A fortiori dans une industrie musicale qui a tendance à courir en permanence derrière la nouveauté. Rencontré dans un hôtel du centre de Bruxelles, l’intéressé reconnaît: “C’est vrai que le milieu musical a un fonctionnement très frénétique. Il y a toujours quelque chose à faire, tourner des clips, s’occuper des réseaux sociaux, etc. À ce niveau-là, je me sens parfois comme un papy (rires). Et si, d’aventure, les chiffres sont un peu moins bons, vous aurez vite tendance à dévaluer ce que vous avez fait. Alors que, souvent, c’est normal.

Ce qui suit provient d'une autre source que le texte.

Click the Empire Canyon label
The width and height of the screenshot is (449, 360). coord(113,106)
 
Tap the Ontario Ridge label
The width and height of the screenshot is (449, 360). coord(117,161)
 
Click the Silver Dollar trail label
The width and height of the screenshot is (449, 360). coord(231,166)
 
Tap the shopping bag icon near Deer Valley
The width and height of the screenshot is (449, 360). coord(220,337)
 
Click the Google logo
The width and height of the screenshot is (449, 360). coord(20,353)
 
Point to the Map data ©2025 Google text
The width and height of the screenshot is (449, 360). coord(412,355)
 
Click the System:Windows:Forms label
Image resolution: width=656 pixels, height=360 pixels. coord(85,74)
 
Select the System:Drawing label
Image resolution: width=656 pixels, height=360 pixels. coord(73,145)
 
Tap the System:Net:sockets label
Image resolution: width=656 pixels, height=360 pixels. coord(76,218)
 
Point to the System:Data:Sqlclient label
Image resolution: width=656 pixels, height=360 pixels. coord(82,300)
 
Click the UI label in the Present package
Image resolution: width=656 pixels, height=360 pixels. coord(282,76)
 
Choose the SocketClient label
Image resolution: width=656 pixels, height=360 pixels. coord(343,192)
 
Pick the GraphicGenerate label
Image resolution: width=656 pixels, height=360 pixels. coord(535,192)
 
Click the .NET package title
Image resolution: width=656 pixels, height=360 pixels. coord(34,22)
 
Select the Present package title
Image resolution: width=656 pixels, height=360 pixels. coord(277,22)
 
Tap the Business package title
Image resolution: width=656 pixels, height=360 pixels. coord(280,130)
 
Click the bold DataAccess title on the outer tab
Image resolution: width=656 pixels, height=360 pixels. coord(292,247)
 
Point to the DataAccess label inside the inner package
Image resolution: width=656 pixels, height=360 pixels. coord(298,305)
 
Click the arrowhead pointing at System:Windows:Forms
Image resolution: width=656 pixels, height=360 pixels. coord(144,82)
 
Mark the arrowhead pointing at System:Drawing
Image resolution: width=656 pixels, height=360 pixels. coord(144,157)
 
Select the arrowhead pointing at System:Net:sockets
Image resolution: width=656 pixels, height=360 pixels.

Les gens sont hypersollicités, ils n’écoutent pas que vous…” C’est sûr, l’arrogance n’étouffe toujours pas Sampha.

Sampha papa

C’était déjà le cas lors d’une première rencontre, pour la sortie de Process, en 2017. Géant placide, reconnaissable par ses courtes dreads à la Basquiat, Sampha Sisay avait alors presque l’air surpris d’être là. Humble, et pas spécialement pressé de devenir une mégastar. Peut-être parce qu’il les avait fréquentées de près? Avant de publier son premier album, le timbre soul granuleux de Sampha avait en effet déjà réussi à se faire une jolie place dans le gratin de la pop music mondiale -de Drake à Kanye West, en passant par Frank Ocean, Beyoncé et sa sœur Solange.

Après la sortie de Process, il a continué à multiplier les collaborations: Stormzy, serpentwhithfeet, Travis Scott, etc. Sans oublier évidemment le king Kendrick Lamar. Sur Mr. Morale & The Big Steppers, chef-d’œuvre paru l’an dernier, Sampha accompagnait l’Américain sur le titre Father Time. En anglais, le terme personnifie le temps qui passe, comme une sorte d’équivalent du dieu Chronos. Mais il désigne aussi le “temps du père”. Celui qu’est devenu récemment Sampha.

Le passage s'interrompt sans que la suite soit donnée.